- **TASK REQUIREMENTS**
Rewrite the stretch from the line containing "Viewport: 600px width, 362px" through the end of the items, changing "Tick" to "Check" and keeping everything else the same. Leave the pictures out of your answer.

****************

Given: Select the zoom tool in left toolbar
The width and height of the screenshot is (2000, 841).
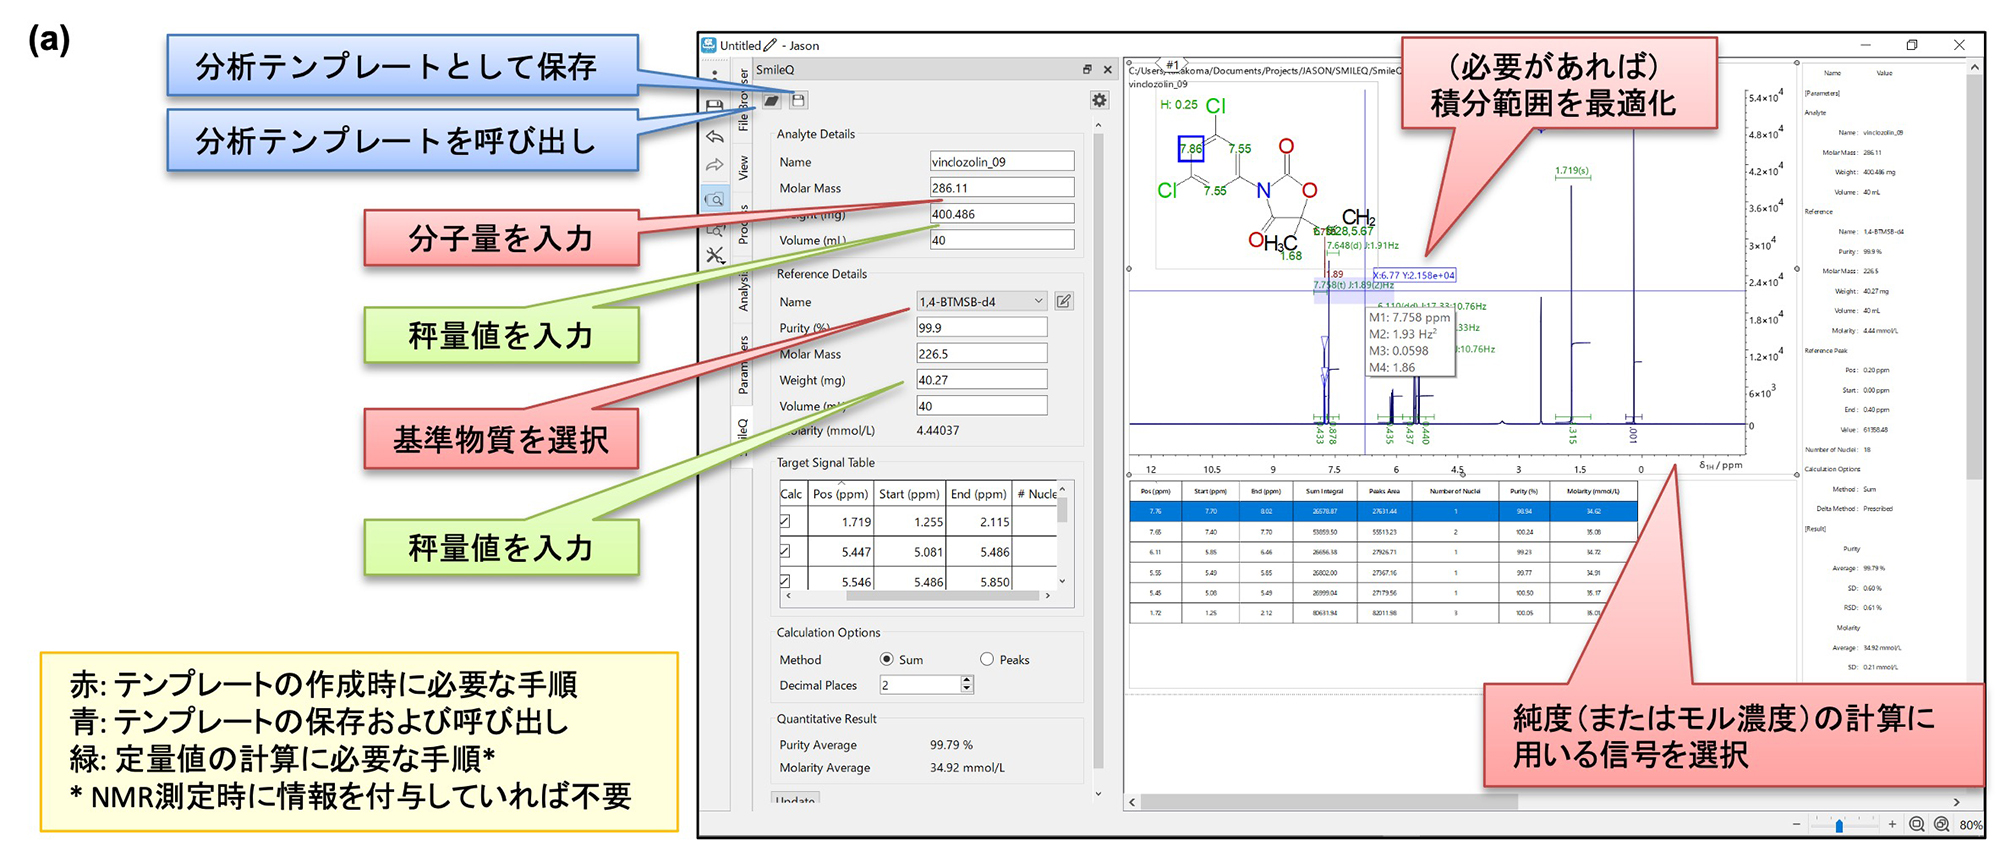Looking at the screenshot, I should [715, 200].
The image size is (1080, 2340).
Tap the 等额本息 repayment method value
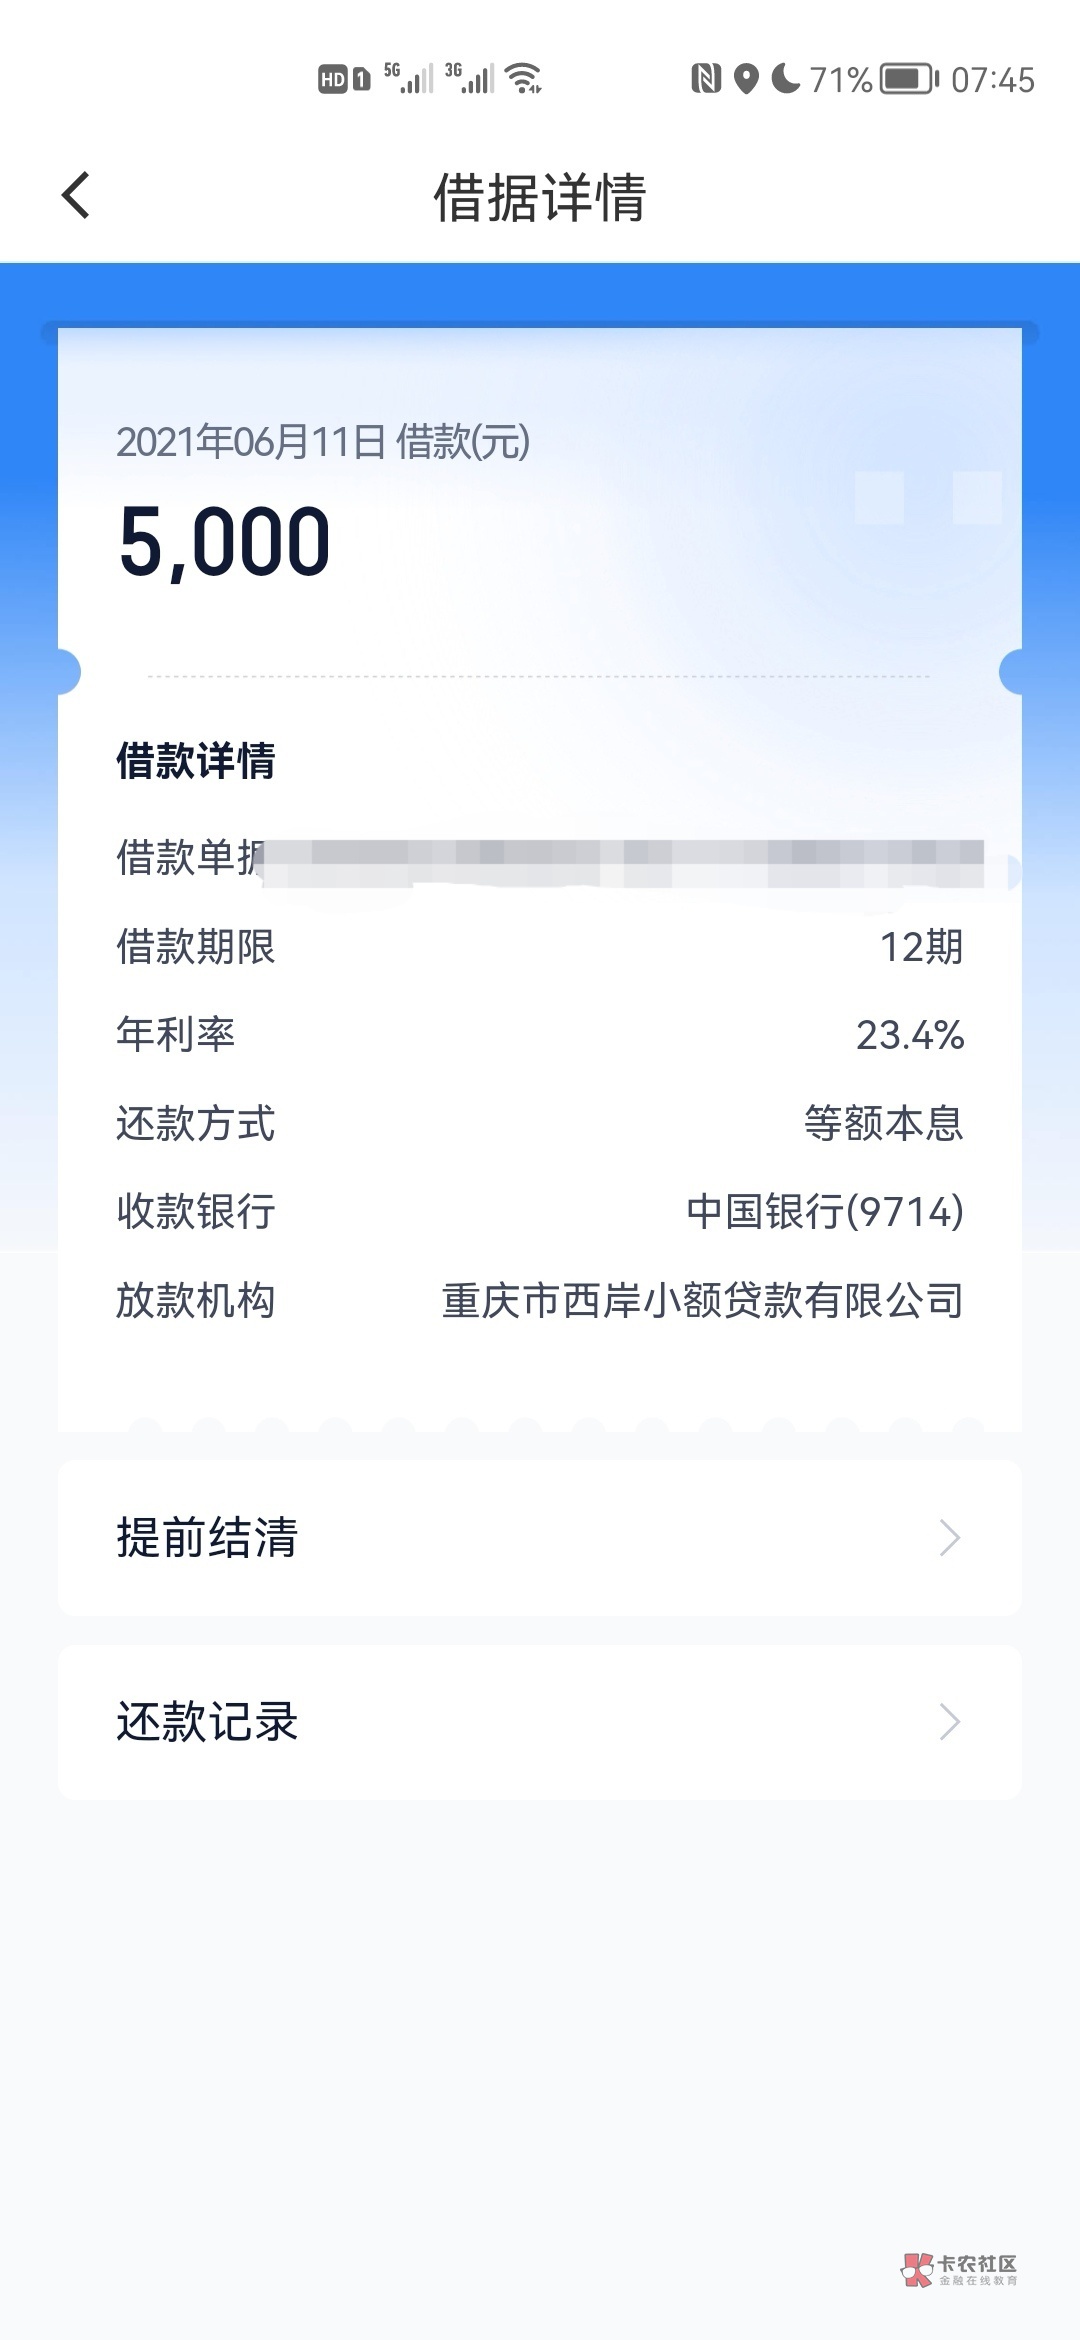point(883,1123)
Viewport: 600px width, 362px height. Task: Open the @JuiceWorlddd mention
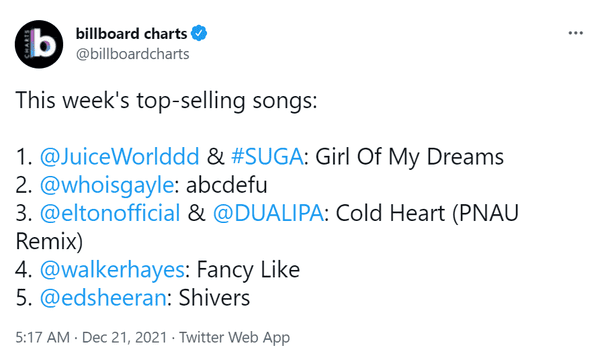(120, 157)
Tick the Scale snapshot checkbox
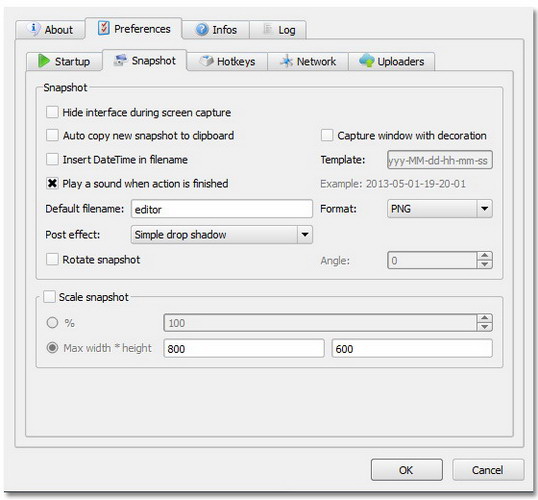This screenshot has width=538, height=500. 49,296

****************

- **SOLUTION FOR THIS PROBLEM**
Viewport: 600px width, 362px height. Task: Open the @JuiceWorlddd mention
(120, 157)
Check the Scale snapshot checkbox
This screenshot has width=538, height=500. 49,296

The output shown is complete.